Liebherr claims its hydrostatic drive makes its MHCs the most reliable and best performing units on the market, which helps ensure long-term durability and low maintenance costs. Offering rapid acceleration and deceleration, turnover is therefore higher, generating proven savings for the customer. When the hydraulic drive in ECO-mode, diesel consumption is also minimised, without prejudicing output.
"Our crane control system automatically calculates the minimum required engine revs per minute, while compared to diesel-electric drive systems the repeated use of the reverse power during lowering movements means that the returned energy can be reused. Our cranes require less drive power, which means less fuel and shorter acceleration time," says Mr Dobler.

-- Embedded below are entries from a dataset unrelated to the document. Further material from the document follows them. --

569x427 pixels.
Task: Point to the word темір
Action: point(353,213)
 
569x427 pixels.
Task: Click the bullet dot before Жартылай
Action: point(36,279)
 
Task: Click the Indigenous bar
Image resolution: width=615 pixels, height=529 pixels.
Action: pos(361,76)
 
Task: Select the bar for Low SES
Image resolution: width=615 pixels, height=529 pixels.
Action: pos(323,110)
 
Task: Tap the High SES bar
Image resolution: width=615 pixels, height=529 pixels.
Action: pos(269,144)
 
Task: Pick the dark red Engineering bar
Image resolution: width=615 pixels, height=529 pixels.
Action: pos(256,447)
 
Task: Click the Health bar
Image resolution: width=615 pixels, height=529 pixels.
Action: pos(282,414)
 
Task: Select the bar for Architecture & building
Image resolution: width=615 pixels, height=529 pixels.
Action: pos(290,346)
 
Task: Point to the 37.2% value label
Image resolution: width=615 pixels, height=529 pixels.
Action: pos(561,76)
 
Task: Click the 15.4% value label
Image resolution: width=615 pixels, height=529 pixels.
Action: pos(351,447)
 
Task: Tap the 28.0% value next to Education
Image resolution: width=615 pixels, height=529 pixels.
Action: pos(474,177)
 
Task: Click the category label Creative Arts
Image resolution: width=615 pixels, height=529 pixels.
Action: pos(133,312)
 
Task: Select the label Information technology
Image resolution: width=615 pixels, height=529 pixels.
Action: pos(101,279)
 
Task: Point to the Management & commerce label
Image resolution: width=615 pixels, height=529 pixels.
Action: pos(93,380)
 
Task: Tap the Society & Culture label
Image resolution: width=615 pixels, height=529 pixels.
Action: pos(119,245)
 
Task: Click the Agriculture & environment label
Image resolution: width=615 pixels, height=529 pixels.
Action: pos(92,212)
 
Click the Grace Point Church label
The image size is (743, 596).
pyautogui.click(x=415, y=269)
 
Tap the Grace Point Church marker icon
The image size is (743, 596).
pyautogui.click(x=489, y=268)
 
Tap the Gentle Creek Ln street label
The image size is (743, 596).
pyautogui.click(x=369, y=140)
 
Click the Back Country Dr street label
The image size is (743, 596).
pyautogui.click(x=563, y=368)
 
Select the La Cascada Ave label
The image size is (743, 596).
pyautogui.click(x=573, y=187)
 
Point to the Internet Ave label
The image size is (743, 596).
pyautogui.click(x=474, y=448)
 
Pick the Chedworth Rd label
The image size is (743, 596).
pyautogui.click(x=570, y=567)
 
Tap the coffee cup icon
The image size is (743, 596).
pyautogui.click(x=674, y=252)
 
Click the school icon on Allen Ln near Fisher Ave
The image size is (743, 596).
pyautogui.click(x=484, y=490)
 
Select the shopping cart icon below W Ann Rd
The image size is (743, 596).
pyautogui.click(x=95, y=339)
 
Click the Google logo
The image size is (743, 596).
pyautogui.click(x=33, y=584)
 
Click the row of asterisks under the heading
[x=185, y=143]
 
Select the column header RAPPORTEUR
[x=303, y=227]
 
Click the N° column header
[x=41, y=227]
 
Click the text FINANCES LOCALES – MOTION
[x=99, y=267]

Mr Klein, for his part, simply notes that Gottwald MHCs can just as well work from mains power supply; they don't need to use on board diesel generators in many applications.
Despite the undoubted advantages offered by the MHC, all manufacturers contacted by Port Strategy agreed that these cranes were never designed to be all things to all people.
When the MHC concept was first developed, engineers took into account certain parameters: port size, existing infrastructure, hinterland connections, annual turnover, as well as alternating operational and application areas. When all parameters are met, the MHC could be considered to be the right tool for the job. If they are not, the operator has to decide whether other cargo handling equipment is a better bet.